◆ **Text excerpt**:
>> START

29 Design Features That Increase Your Home’s Value - uptown
https://www.realestate.com/articles/finance/design-features-that-increase-home-value
======
pascalxus
They forgot the biggest one: #30 Be located in a location where it's illegal
to add more housing supply.

------
test6554
No, you can not just add solar panels to a house and make it worth 40% more.
Literally every home would have solar panels on it if that were even remotely
true. The truth is that you are unlikely to make your money back on most home
improvement projects, especially if you hire a contractor.

Also there is an upper limit on how much you can increase the value of your
home because you are limited by the value of your neighbor's homes and nearby
comparable homes. If you spend more on improvements than that upper limit, you
are almost guaranteed to lose money.

Also most first time home buyers lose money anyway because they fail to
properly assess the value of a property, they negotiate poorly, and they get
emotional about it.

>> END

◆ **Data section**:
>> START

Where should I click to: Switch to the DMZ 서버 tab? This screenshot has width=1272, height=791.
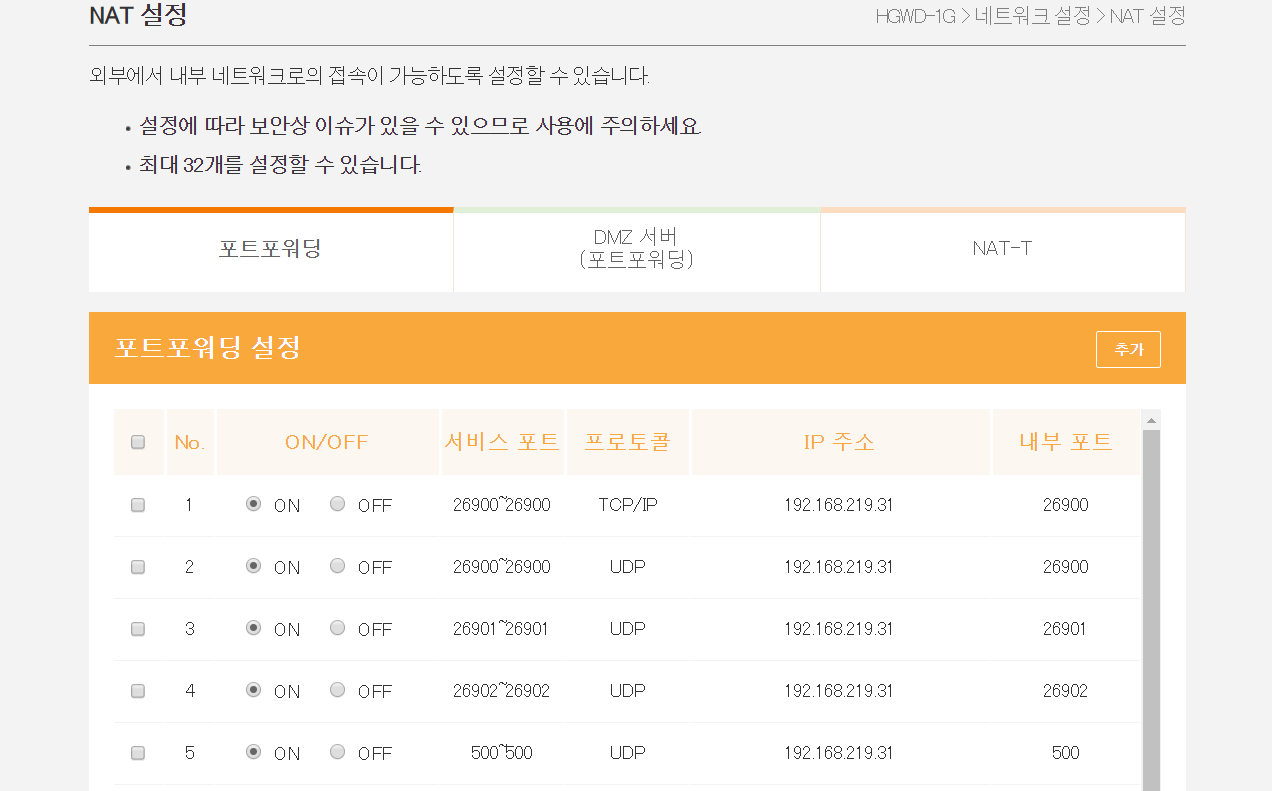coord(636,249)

>> END
>> START

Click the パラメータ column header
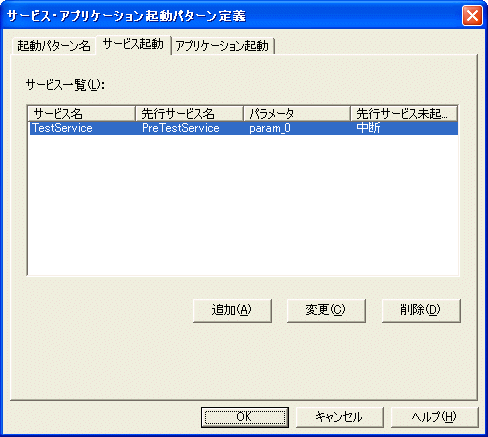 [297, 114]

>> END

◆ **Directives**:
**1)** Reproduce the home value thread word for word, starting with "29 Design Features" and going on through "hire a contractor.".
**2)** Write the next part of the forum thread on features that raise a home's value, picking up after its final sentence.

◆ **Answers to each task**:
**1)**
29 Design Features That Increase Your Home’s Value - uptown
https://www.realestate.com/articles/finance/design-features-that-increase-home-value
======
pascalxus
They forgot the biggest one: #30 Be located in a location where it's illegal
to add more housing supply.

------
test6554
No, you can not just add solar panels to a house and make it worth 40% more.
Literally every home would have solar panels on it if that were even remotely
true. The truth is that you are unlikely to make your money back on most home
improvement projects, especially if you hire a contractor.

**2)**
------
kkwteh
Having the phrase "solar panel" in a property description may correlate with a
40% increase in "expected sale price" (the blog post doesn't say what they
mean by this), but having solar panels in your home correlates with all sorts
of things that haven't been controlled for in the analysis (for instance how
warm the local climate is).

Much more useful would be an estimate of how much a home's value would
increase if solar panels were installed. That figure is certainly much less
than 40%.

Reference: I built Opendoor's home valuation model.

------
saturdaysaint
This reads like a list of savvy remodels added to flipped homes in
outrageously expensive areas. It's easy to imagine someone adding a solar
roof, a fancy ceiling and a pergola to sell a 1,200 square foot bungalow in SV
for way more than it's worth. But most of these would be almost impossible to
add to any true starter home in the midwest, which probably average around
1,600 square feet - where do you add the mud room and home theater?

------
SketchySeaBeast
This is clearly for specific areas of the world. In Canada "gas furnace" is
really the only option, and solar panels aren't terribly feasible.

That being said, I recently bought a home that checks a lot of those boxes
(gas furnace, clawfoot tub, hardwood floor, central vac, mid-century) and it
was on the market less than 24 hours with multiple offers, so clearly the
items are valued. I just question the ability to add those percentages to it.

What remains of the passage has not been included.